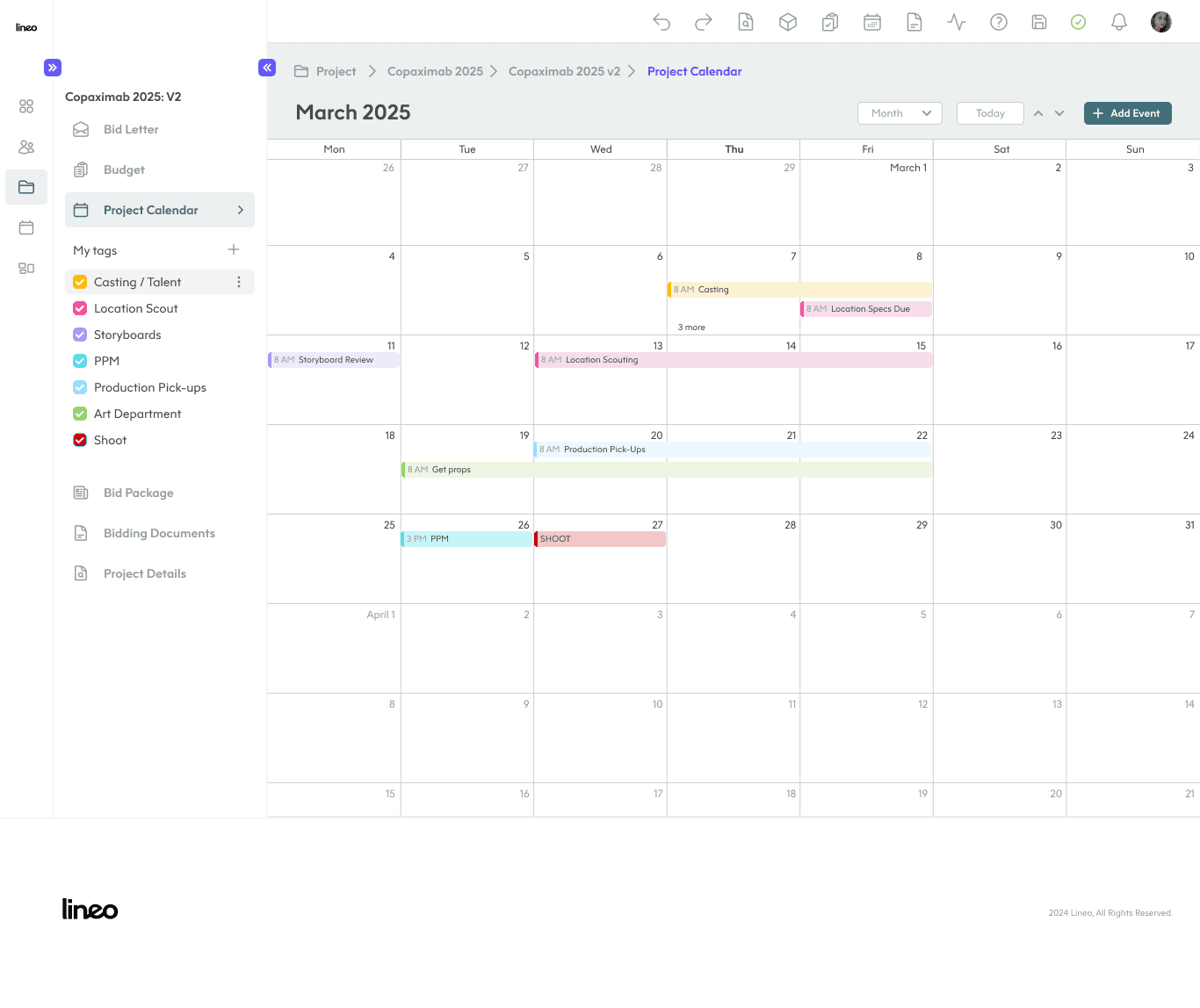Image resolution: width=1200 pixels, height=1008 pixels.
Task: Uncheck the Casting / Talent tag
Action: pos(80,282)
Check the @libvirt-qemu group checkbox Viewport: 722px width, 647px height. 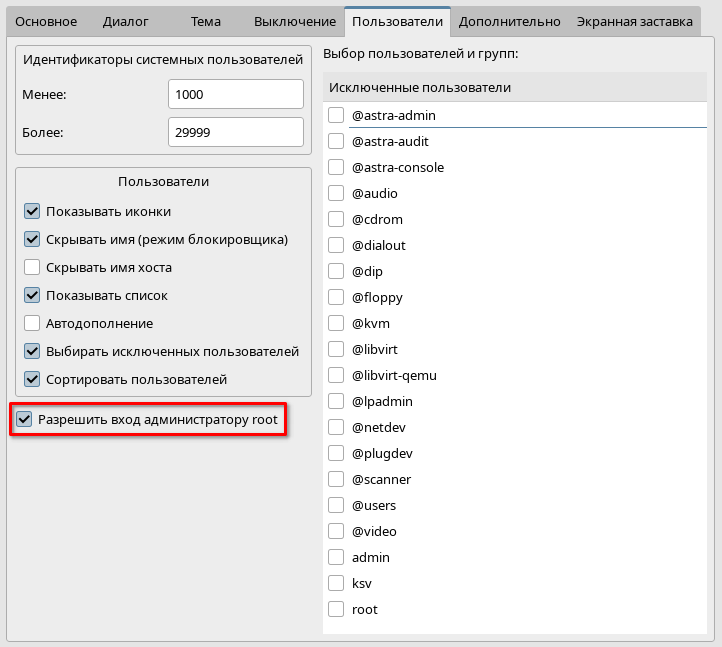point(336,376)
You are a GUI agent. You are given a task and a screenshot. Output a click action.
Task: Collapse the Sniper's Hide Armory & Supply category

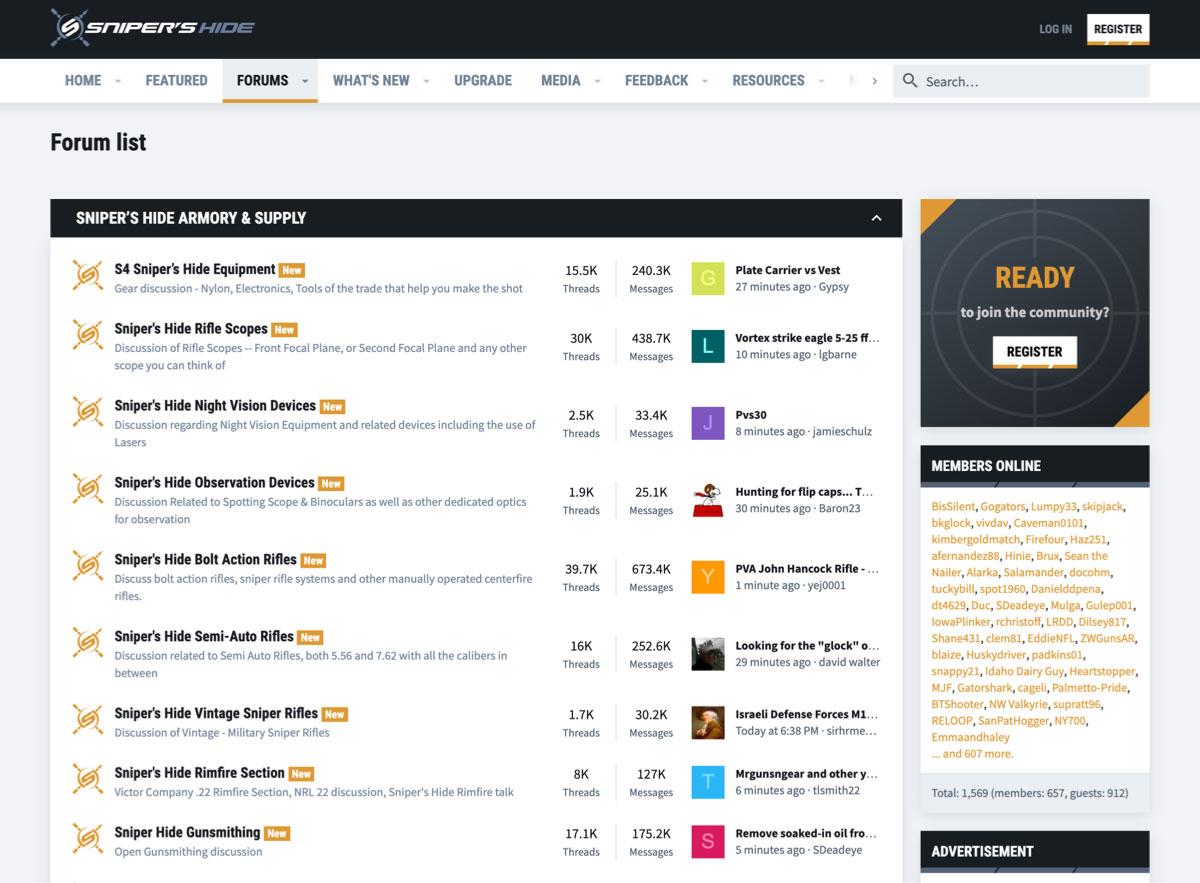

Exercise goal: Above are the records; set down exactly the lines from the line containing "You are a GUI" through their last line, leaving every picture out.

Finished exercise:
You are a GUI agent. You are given a task and a screenshot. Output a click action.
Task: Collapse the Sniper's Hide Armory & Supply category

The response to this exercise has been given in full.